Then there was George Stephanopoulos, Gearan’s flashier predecessor in the communications job. Rather than ask him about health care, one host demanded: “What’s it like to be a sex symbol.”

But if occasional irreverence is the price of exposure, Clinton and his aides seem more than willing to pay. And Republicans, sizing up the relatively lackluster performance of their designated response team after Clinton’s speech Wednesday, have begun to fret about the White House’s success in dominating the message so far.

All that could change, of course. Opponents of Clinton’s plan have not yet begun the barrages of advertising and lobbying that White House strategists expect. Moreover, Clinton and his aides acknowledge--ruefully--that they have been in this position before.

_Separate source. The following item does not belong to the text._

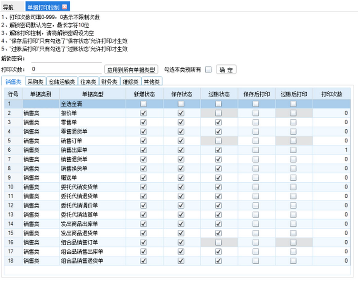Enable 保存后打印 for 销售出库单
358x281 pixels.
(x=256, y=150)

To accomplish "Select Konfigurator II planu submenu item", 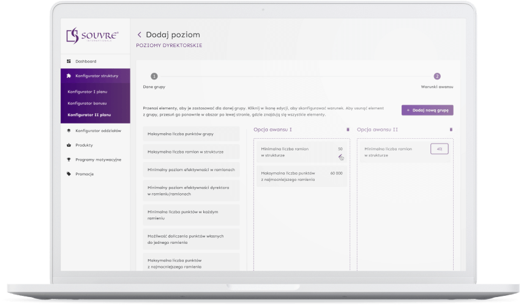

Seven months ago, Clinton gave a highly successful speech outlining his budget plan, and initial polls showed a favorable public reaction. But in the ensuing weeks, that success quickly unraveled as Republicans convinced Americans that the bottom line of the plan was simply a big tax increase. Clinton spent most of the summer trying to dig back out of that hole.

This time, White House strategists insist, will be different. The budget plan, says Clinton pollster Stanley B. Greenberg, had too many disparate goals--a short-term increase in the deficit to stimulate the economy, a long-term reduction in the deficit to bring about growth in the long run, an energy tax to raise revenue and help the environment, and so on.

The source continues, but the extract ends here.